[Pixel coordinate grounding data]

---

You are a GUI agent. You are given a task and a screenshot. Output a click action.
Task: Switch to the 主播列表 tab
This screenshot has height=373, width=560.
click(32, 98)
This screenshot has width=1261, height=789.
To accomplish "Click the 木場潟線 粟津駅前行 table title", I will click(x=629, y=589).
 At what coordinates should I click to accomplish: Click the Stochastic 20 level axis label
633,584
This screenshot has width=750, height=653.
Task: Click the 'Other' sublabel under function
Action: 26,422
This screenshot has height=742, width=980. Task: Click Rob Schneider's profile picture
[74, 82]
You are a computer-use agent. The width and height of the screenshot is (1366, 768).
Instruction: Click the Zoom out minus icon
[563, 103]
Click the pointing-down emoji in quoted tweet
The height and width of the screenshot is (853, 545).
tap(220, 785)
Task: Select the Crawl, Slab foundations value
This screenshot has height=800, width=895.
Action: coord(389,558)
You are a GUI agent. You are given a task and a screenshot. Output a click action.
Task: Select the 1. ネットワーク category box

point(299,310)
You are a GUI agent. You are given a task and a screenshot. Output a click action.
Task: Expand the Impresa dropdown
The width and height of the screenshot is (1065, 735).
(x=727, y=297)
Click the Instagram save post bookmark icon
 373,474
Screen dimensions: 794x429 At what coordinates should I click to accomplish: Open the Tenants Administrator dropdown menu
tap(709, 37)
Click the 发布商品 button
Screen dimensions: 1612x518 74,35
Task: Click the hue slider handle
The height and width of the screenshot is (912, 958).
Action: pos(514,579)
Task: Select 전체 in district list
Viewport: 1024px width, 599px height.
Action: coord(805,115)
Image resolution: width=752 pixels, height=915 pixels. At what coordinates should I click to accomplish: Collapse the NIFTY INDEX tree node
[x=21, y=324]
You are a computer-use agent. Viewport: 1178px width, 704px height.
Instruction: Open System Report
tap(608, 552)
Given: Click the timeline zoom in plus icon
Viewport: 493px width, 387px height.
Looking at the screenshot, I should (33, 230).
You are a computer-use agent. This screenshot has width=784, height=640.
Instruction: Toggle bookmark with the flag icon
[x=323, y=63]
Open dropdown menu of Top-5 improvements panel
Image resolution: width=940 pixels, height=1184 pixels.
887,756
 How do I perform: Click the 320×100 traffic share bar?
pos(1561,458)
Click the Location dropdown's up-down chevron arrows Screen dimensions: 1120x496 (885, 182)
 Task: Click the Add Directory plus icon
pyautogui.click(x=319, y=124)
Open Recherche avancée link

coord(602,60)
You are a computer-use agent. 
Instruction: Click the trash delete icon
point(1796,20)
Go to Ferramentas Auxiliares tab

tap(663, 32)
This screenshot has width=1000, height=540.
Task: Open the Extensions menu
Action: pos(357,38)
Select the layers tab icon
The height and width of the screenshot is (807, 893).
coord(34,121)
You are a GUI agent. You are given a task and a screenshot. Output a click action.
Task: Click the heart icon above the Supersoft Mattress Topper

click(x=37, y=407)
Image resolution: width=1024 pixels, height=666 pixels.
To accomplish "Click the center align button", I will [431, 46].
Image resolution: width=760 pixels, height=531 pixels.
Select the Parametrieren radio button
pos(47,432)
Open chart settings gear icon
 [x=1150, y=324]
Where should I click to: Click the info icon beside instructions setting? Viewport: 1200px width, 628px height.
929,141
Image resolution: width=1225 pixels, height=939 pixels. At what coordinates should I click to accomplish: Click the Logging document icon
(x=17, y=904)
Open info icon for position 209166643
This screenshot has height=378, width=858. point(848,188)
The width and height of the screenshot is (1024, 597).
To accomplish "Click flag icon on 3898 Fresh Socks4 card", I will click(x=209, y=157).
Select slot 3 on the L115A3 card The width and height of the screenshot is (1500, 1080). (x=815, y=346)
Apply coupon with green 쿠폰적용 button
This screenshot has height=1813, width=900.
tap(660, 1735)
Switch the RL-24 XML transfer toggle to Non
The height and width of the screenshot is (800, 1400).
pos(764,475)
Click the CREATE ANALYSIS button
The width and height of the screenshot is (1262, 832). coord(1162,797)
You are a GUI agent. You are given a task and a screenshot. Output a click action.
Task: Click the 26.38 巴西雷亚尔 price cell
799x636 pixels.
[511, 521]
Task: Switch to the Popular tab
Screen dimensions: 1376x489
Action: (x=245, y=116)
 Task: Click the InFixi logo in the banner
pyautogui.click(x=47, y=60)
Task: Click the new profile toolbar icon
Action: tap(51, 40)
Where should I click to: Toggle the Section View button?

---

■ **What you need to do**
In the data above, retype exactly and only the lines between the one holding "You are a computer-use agent. Viewport: 1178px" and the one holding "You are a computer-use agent. This", inclusive.

■ **Task output**
You are a computer-use agent. Viewport: 1178px width, 704px height.
Instruction: Open System Report
tap(608, 552)
Given: Click the timeline zoom in plus icon
Viewport: 493px width, 387px height.
Looking at the screenshot, I should (33, 230).
You are a computer-use agent. This screenshot has width=784, height=640.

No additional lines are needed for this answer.